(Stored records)

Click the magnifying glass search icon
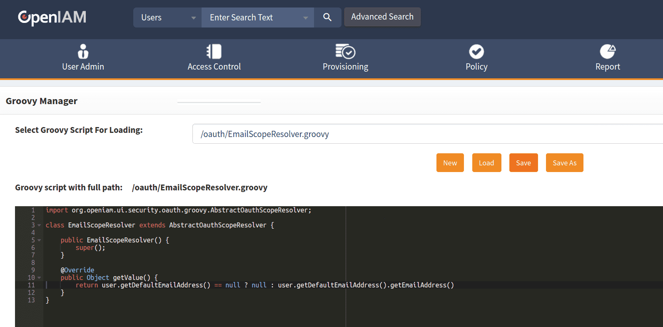The image size is (663, 327). coord(327,17)
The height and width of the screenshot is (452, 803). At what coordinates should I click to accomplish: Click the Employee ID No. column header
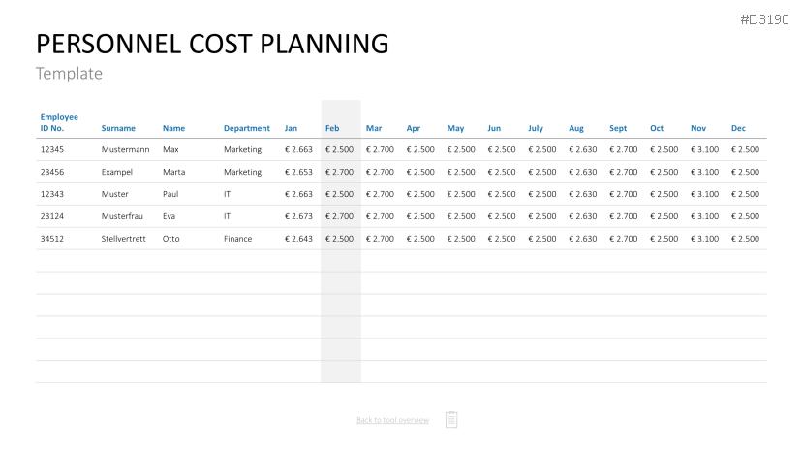pyautogui.click(x=58, y=122)
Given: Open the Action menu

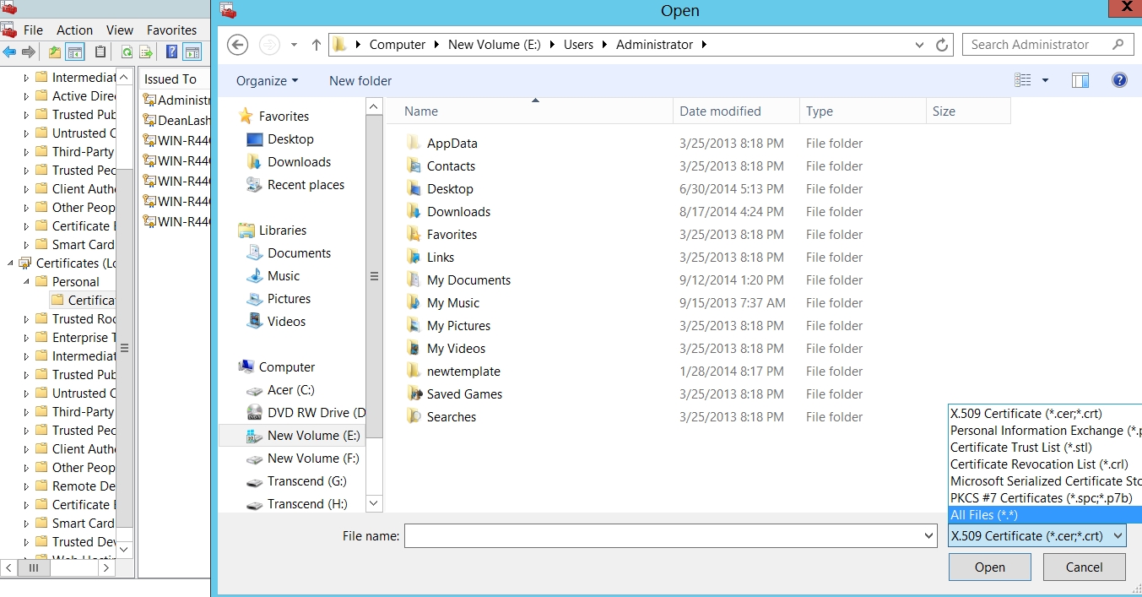Looking at the screenshot, I should (74, 30).
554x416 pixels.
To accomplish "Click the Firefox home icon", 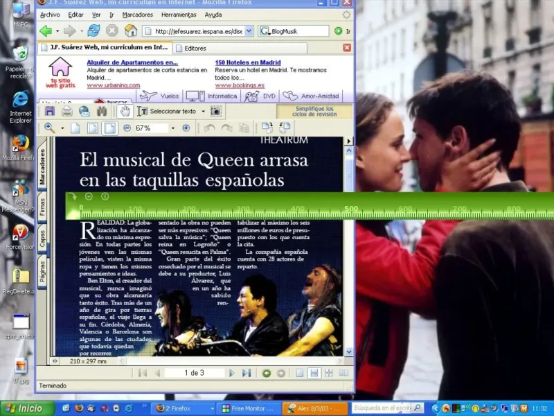I will [130, 31].
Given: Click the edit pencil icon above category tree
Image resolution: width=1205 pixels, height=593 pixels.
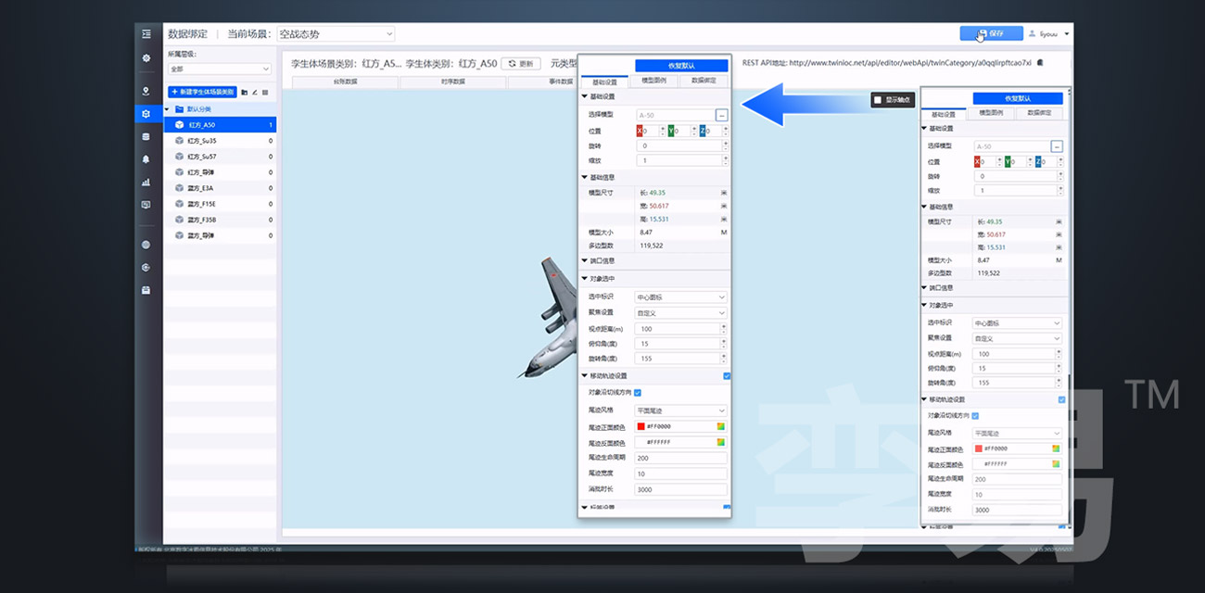Looking at the screenshot, I should (254, 93).
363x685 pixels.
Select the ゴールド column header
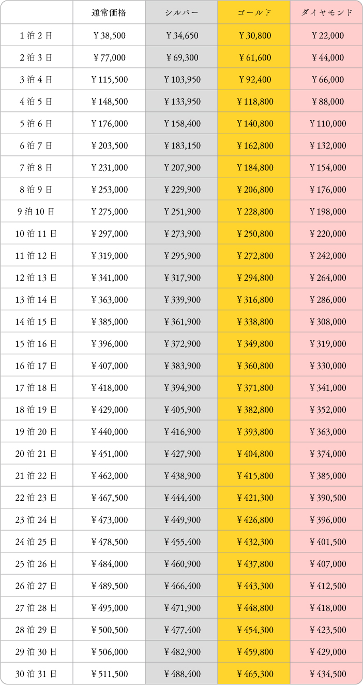(x=254, y=12)
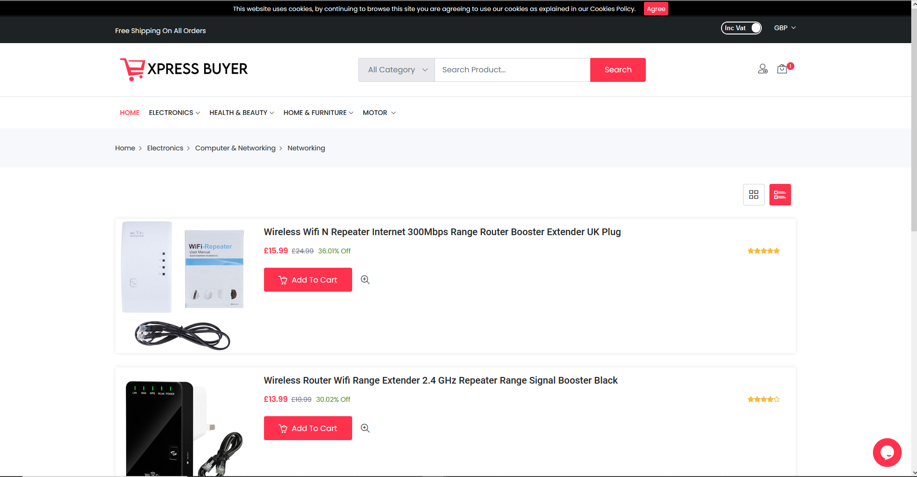
Task: Open the GBP currency dropdown
Action: coord(784,28)
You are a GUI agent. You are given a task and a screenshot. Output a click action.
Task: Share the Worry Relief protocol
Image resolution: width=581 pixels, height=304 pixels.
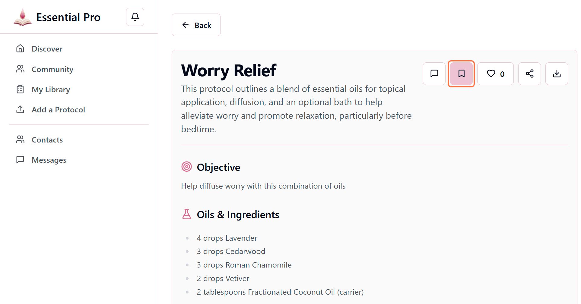tap(529, 74)
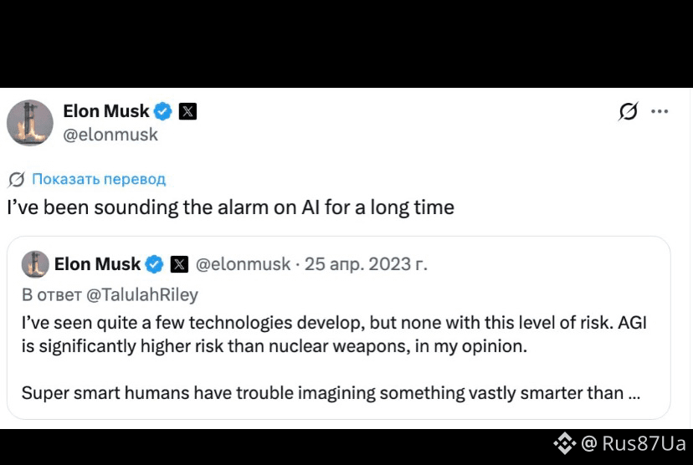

=== WHAT THIS TASK INVOLVES ===
Could you set down, exactly as written, every line from the one with "Image resolution: width=1205" to the end of the data, both ends included? Leave out the pictures.

=== REPLY TO THE EXERCISE ===
Image resolution: width=1205 pixels, height=593 pixels.
Looking at the screenshot, I should (254, 93).
363x685 pixels.
Select the ゴールド column header
(x=254, y=12)
Task: Open the GBP currency dropdown
Action: coord(784,28)
You are a GUI agent. You are given a task and a screenshot. Output a click action.
Task: Share the Worry Relief protocol
Image resolution: width=581 pixels, height=304 pixels.
tap(529, 74)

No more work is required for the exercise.